> _The task_
In the entries below, find the line containing "Click the stream broadcast Wi-Fi icon" and the line containing "Copy the storage". Copy those two lines and everything between them exactly, without the pictures.

> _Exercise data_
════
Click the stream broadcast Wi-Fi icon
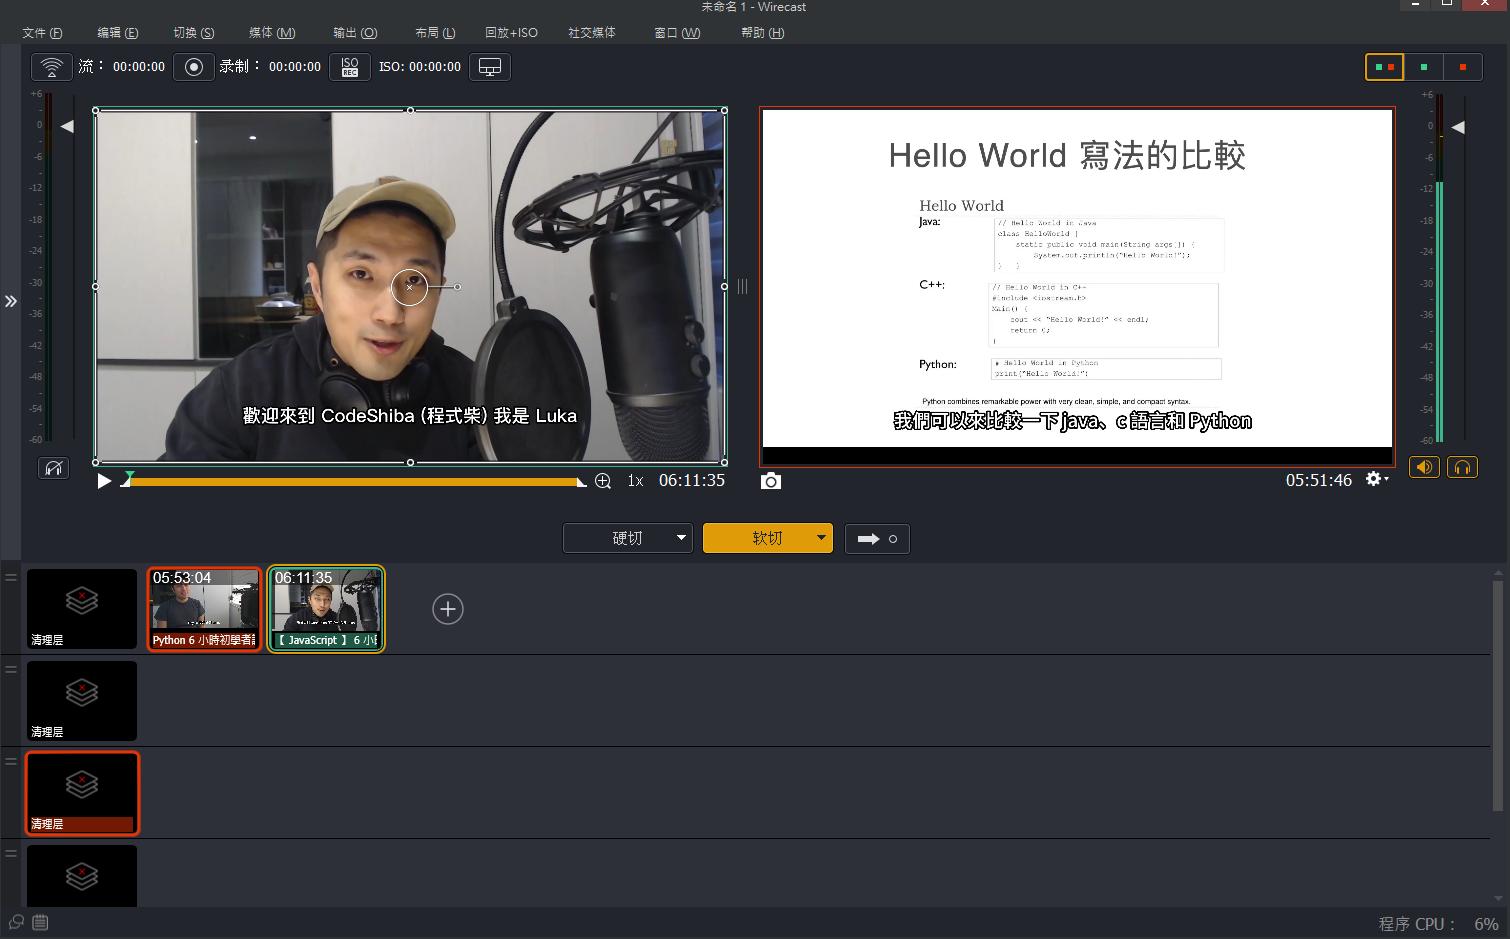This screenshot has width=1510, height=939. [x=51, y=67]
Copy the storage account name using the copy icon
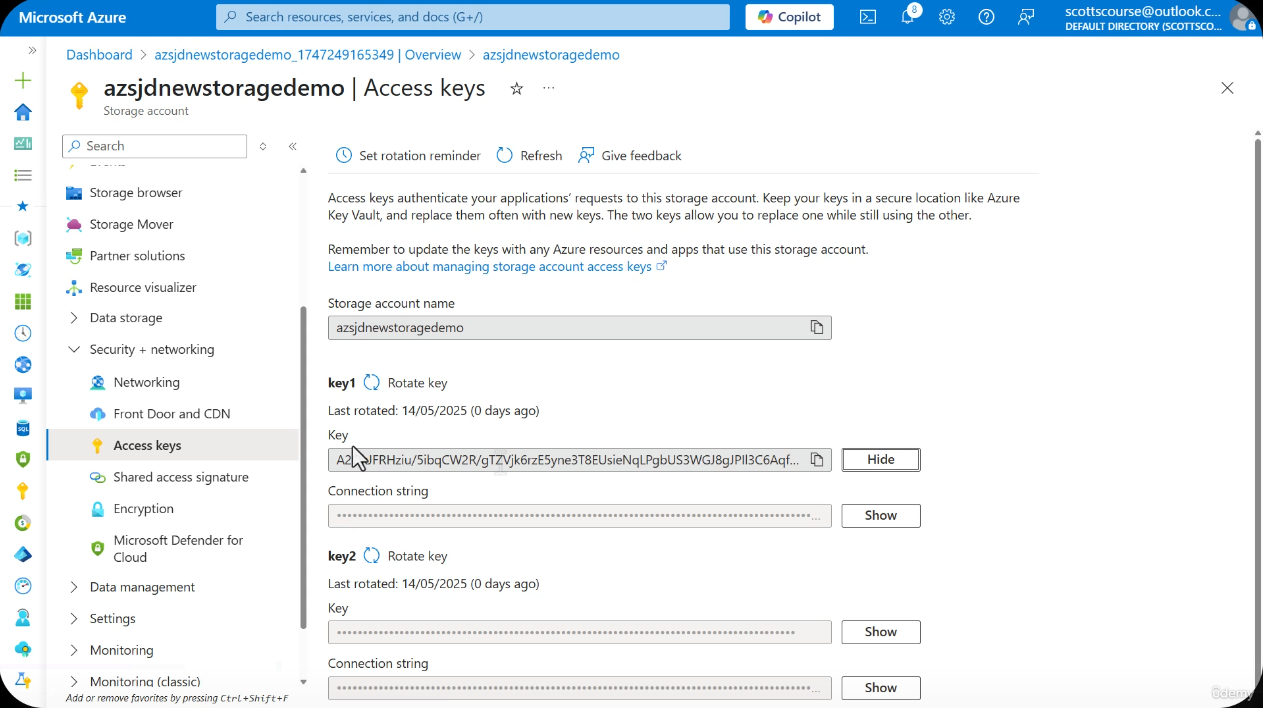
════
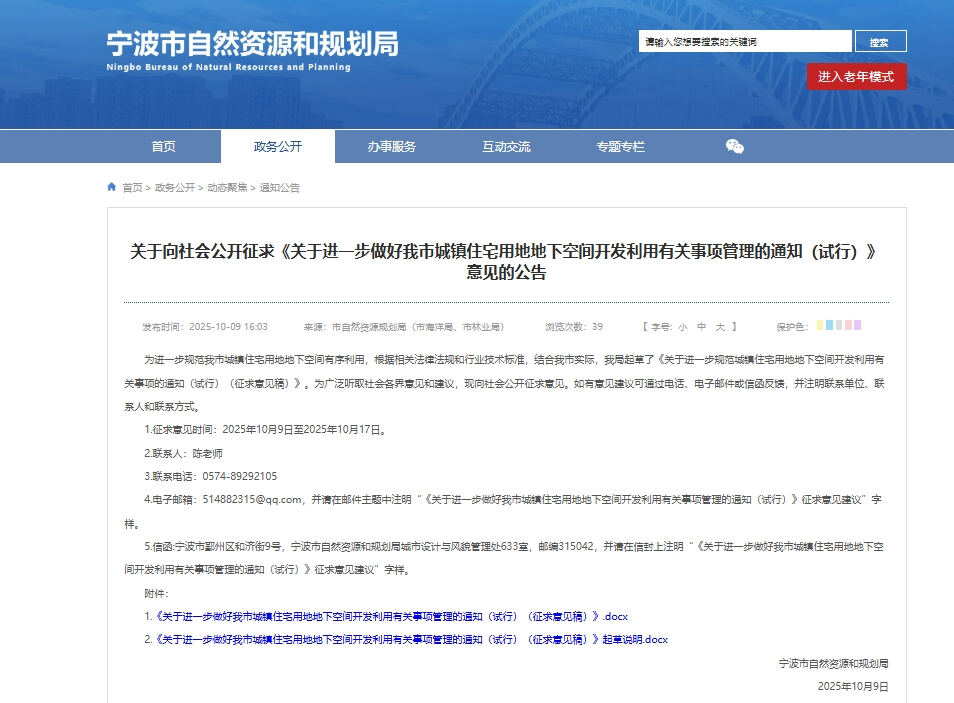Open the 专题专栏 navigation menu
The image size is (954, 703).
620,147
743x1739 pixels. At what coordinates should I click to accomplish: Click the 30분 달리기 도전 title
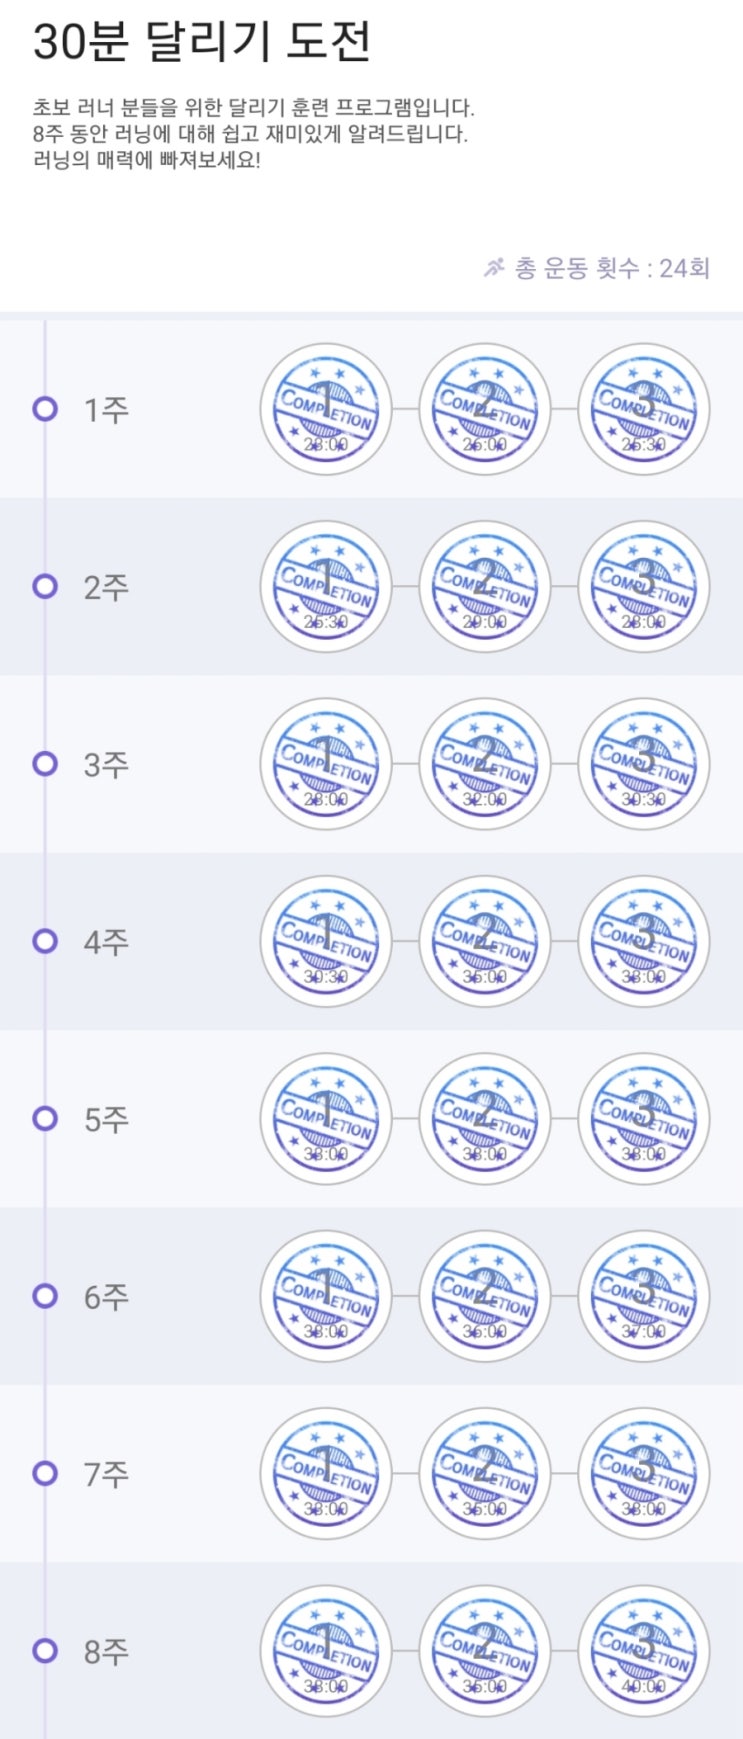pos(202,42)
════
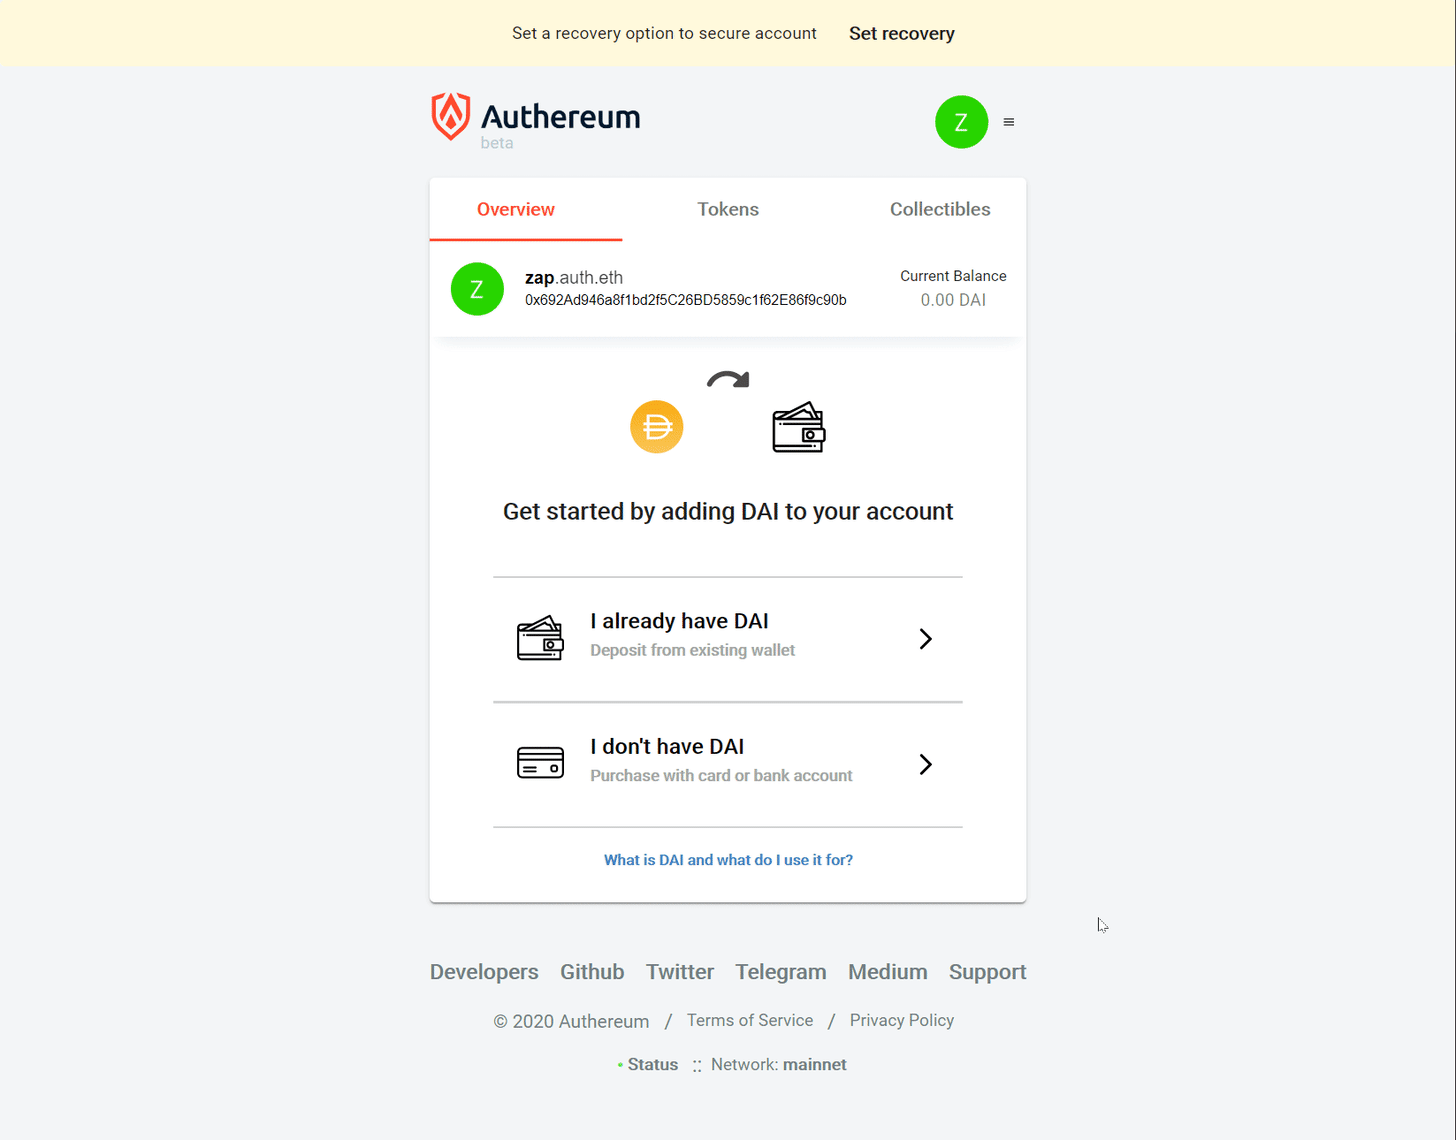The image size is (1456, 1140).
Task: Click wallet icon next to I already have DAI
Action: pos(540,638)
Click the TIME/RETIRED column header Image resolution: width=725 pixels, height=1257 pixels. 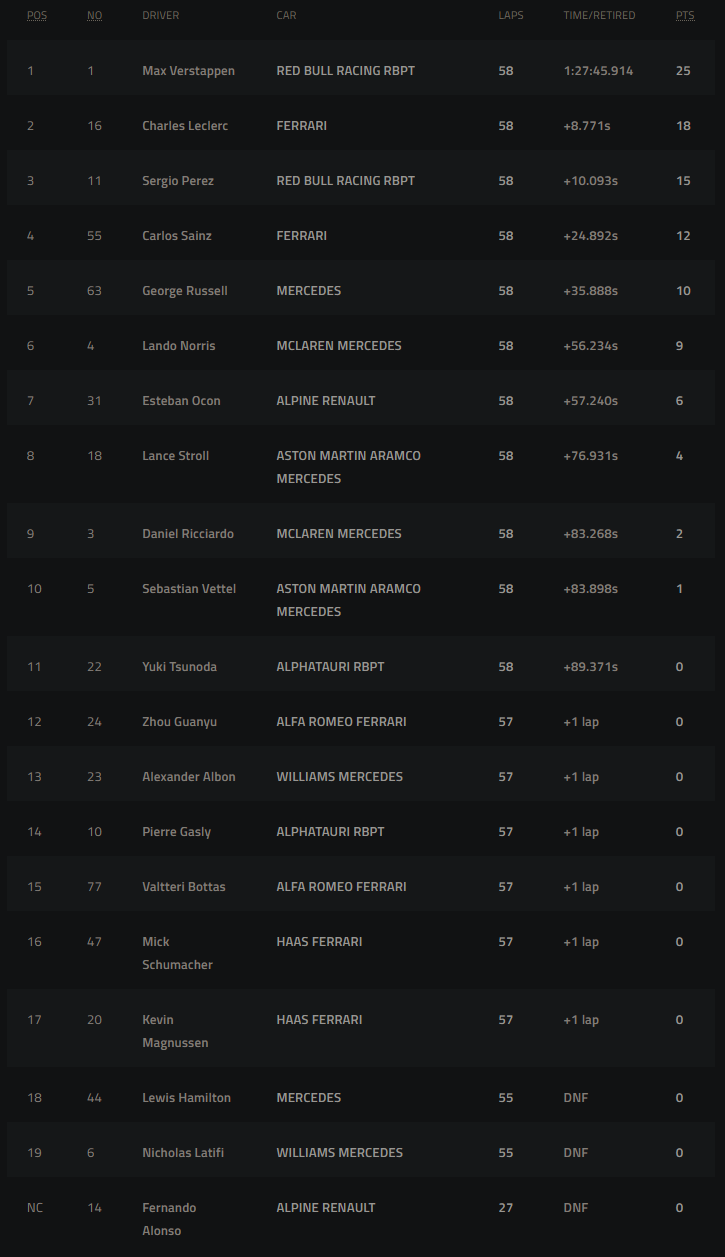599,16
════
> _Completed exercise_
Click the stream broadcast Wi-Fi icon
This screenshot has width=1510, height=939. [x=51, y=67]
Copy the storage account name using the copy icon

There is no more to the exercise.